MIRSK Voicebot

With MIRSK VoiceBot, self-service is enabled via a telephone dialogue. VoiceBot includes easy integration with any telephony system, and it includes an API for interacting with a text-based chatbot or NLP application. VoiceBot can be used to voice-activate an existing text chat bot,

or it can be used with a new NLP program or a text-based chatbot solution. Application examples range from an advanced IVR to assisting real-time call center agents or providing a full self-service platform.

Integrations

MIRSK VoiceBot can be integrated with telephone, chatbot or NLP application.

Telephony Integration

MIRSK VoiceBot includes a built-in SIP-based interface that enables easy integration with any SIP-based telephony exchange. The integration can be implemented as a SIP trunk or via a SIP extension. VoiceBot supports call forwarding, ie. The chatbot or NLP application can direct VoiceBot to forward calls to internal extensions or to external telephone numbers.

Chatbot or NLP application integration

The protocol used to interact with MIRSK VoiceBot is WebSocket and the data format is json. The Chatbot / NLP app sends text to VoiceBot, which converts the text to audio and sends it to the caller. The caller answer is recognized by VoiceBot and sent to the chatbot / NLP app.

The chatbot / NLP app can control which language model or grammar VoiceBot is used for each interaction.

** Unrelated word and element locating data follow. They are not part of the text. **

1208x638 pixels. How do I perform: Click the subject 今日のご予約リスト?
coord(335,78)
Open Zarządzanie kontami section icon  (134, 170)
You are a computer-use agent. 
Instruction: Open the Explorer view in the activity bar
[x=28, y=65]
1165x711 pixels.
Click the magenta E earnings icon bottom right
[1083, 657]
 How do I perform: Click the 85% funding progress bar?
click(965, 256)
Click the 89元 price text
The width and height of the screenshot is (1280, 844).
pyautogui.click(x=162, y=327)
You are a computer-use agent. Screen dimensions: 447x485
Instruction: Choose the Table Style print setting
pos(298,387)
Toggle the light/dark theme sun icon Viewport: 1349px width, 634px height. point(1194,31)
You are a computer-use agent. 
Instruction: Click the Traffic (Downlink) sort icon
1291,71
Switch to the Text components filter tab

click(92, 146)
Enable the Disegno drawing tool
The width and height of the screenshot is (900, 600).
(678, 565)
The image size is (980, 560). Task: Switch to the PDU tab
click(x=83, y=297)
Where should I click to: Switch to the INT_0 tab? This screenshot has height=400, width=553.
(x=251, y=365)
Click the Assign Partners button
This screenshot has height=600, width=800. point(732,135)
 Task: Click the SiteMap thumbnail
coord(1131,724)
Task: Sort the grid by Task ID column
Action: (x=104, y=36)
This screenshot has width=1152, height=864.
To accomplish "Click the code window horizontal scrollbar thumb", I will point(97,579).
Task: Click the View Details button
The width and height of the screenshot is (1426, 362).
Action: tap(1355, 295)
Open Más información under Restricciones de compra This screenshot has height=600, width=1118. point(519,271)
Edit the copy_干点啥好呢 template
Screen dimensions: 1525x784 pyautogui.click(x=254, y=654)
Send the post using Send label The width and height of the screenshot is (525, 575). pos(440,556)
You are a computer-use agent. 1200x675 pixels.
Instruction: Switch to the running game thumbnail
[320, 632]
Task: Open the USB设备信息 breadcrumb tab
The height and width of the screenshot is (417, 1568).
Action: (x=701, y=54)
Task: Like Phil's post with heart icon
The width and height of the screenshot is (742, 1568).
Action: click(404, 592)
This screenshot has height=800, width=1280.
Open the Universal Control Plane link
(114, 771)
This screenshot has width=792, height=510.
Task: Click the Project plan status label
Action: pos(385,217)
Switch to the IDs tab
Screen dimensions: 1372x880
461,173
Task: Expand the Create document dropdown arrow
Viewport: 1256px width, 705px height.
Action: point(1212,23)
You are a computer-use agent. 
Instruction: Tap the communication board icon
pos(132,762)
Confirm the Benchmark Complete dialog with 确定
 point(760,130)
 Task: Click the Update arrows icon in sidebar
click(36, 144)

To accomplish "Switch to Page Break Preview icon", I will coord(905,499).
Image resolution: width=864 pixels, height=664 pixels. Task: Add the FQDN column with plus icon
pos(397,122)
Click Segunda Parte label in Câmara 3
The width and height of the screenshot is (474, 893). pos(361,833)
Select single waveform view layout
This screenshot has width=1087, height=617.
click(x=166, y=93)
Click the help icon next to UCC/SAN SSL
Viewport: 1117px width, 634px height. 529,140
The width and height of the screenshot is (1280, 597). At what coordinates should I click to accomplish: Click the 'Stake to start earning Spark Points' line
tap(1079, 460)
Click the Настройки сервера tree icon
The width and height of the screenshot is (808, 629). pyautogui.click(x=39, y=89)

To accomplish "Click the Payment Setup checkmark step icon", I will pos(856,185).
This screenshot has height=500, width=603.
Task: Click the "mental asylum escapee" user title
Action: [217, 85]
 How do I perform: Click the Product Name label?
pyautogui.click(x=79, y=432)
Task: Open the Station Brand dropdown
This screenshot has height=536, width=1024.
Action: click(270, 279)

MIRSK Voicebot contains the following components:

Functionality

1

SIP connecter

The SIP connector is in fact a full-blown telephone exchange system. For this reason, it is very simple to integrate with any SIP based (which in fact means all) telephony systems. In its simplest form, it can register as an extension to the customer telephony system, or it can connect as a SIP trunk, which will often be the best way for scaling purposes.
2

The central process

The central process (also called the Orchestrator) handles the interactions between the components, receives traffic from both internal and external interfaces, and directs the traffic to the intended destinations.
3

STT component

The Speech To Text (STT) component is responsible for speech recognition. The speech recognizer typically uses specialized language models (aka grammars), which can be a simple list of the keywords or phrases that are required to be recognized, or it can be a more complex set of rules, such as a date grammar that will always interpret a spoken date in a uniform format that is easy to understand for the text chatbot or NLP application.
4

TTS component

The Text to Speech (TTS) component is responsible for converting text output from the chatbot or NLP application into audio that can be listened to by the VoiceBotten user. The TTS component is typically an external service such as Google Clouds Text To Speech or Amazon Polly.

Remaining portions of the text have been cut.